Not all microorganisms cause similar Th1 or Th2 response; for this reason the influence of neonatal sepsis on allergic diseases might be studied by using very homogeneous groups, with similar pathogens, something that is not easy to achieve due to the limited figures of positive blood cultures in neonatal sepsis.
More studies did not confirm that to suffer early infections or bacterial colonisation was a protective factor against developing allergic diseases later.14 Bremmer et al.15 followed up 3549 cases and controls, from birth to the appearance of hay fever, evaluating 30 different types of infection diseases. They concluded that none of them were protective against hay fever, except bronchiolitis and only for a subgroup of cases, probably by chance. Previously, Koop MV et al.16 in 2005, studied 140 newborns with sepsis but did not find a lower frequency of allergic diseases in the patients compared to a group of 696 controls.
A confounding factor when the importance of infection in allergic prevalence is evaluated, is the use of antibiotic treatment, which is mandatory in severe sepsis. Marra F et al.17 followed up a cohort of 251,817 newborns from 1997 to 2003, studying the role of antibiotic treatment before 12 months of age on the appearance of asthma after 24 months of age. They found a slight association, which increased after adjusting for other variants like infections. The results supported that antibiotics role is independent of infection; moreover it was a dose-dependent effect. Wickens et al.18 followed up a cohort of 1011 newborns until 15 months of age and 986 until 4 years.
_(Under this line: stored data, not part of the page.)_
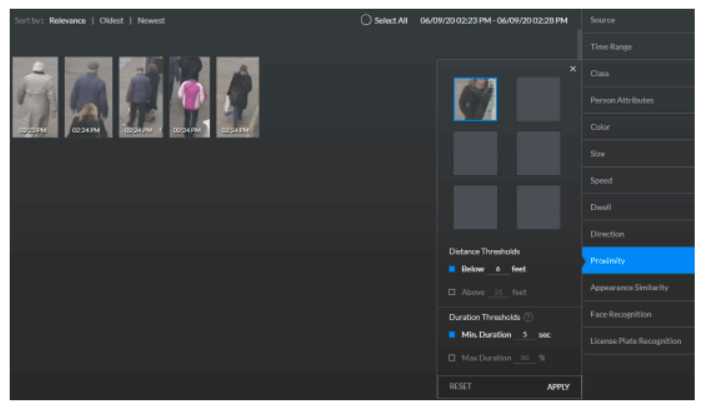This screenshot has height=414, width=710.
Task: Sort results by Newest
Action: (151, 20)
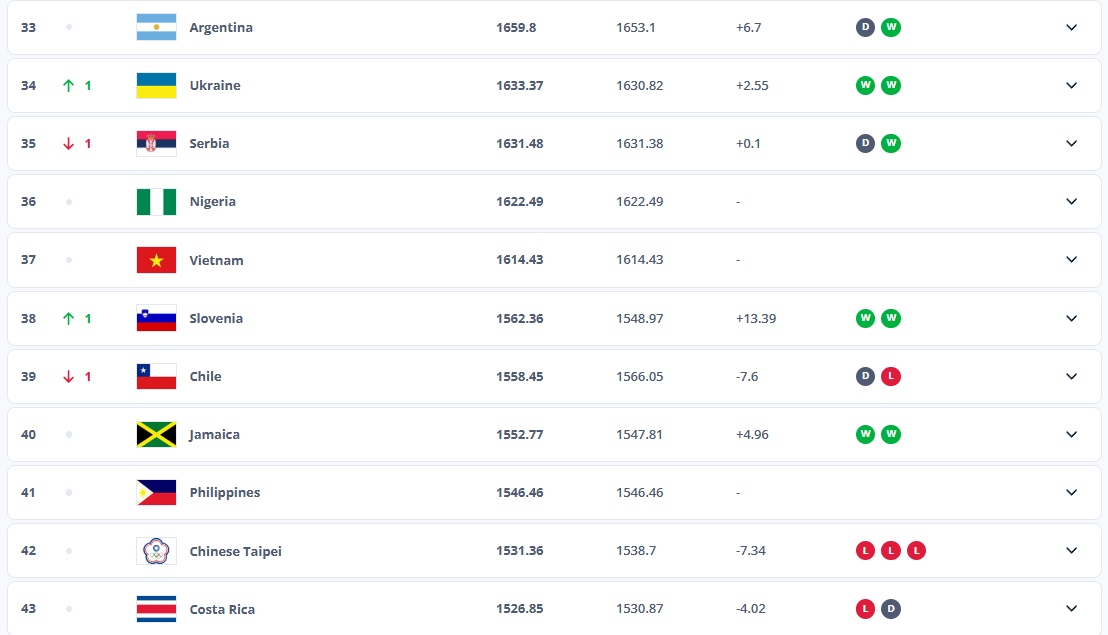Click the Jamaica flag icon
Screen dimensions: 1108x635
[156, 434]
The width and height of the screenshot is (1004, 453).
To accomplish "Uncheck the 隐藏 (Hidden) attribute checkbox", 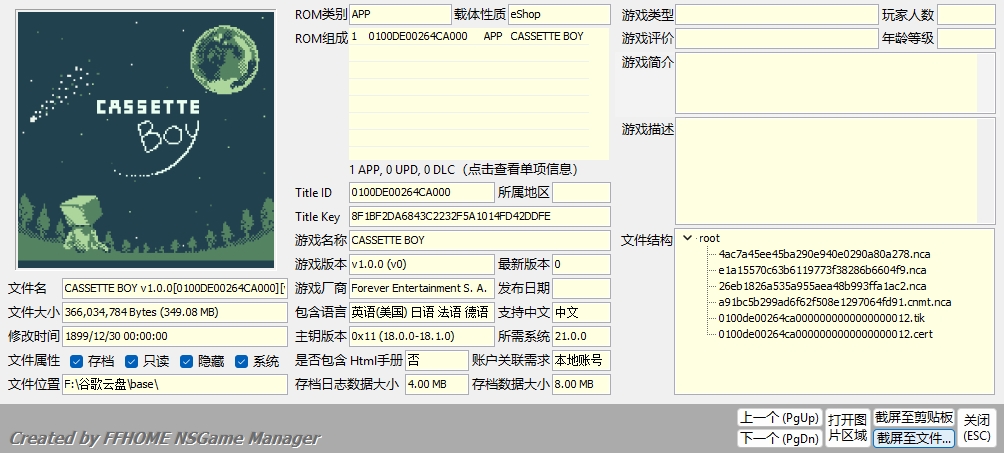I will [187, 361].
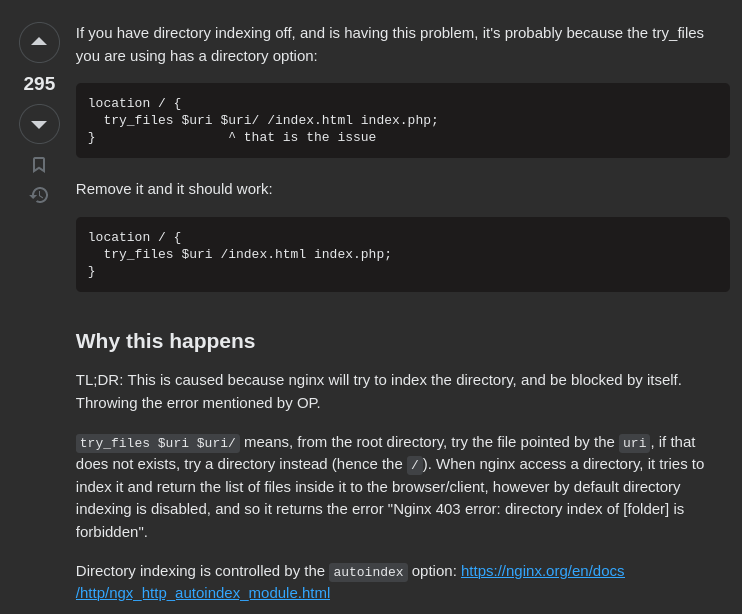The image size is (742, 614).
Task: Click the second line of the autoindex link
Action: click(203, 593)
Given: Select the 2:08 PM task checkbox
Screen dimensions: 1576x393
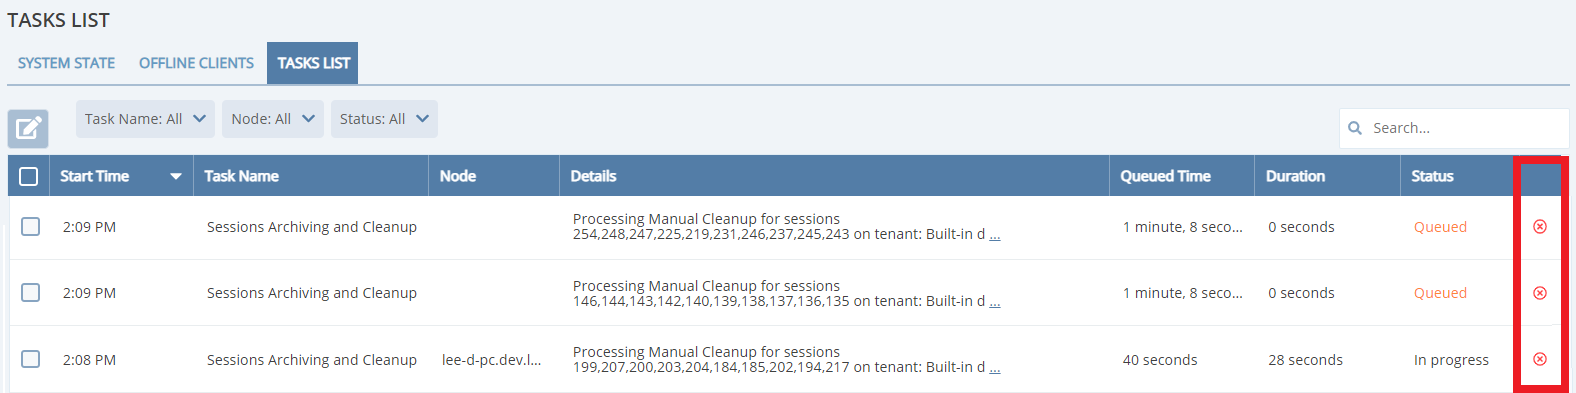Looking at the screenshot, I should [31, 359].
The association antibiotics and asthma was confusing and the causality remained unclear since asthmatic patients might need more antibiotic treatment. However, the authors suggested that antibiotics have a direct role because an association with atopic eczema was also found. Other authors have published less conclusive results,19,20 so although the use of antibiotics in early life might have a protective effect on allergic disease, further research is needed.
In summary, allergic disease is the result of an important genetic component, which remains largely unknown, interplaying with additional environmental factors, at a critical time when the immune system is still immature. Although infection is likely an important factor in the development of allergy, the number of candidate factors and the diversity of allergic phenotypes are so large, that assessing the weight of an isolated factor, such as neonatal sepsis, represents an enormous task which may be only fulfilled when a vast number of samples are available, and collected following clear and homogeneous criteria.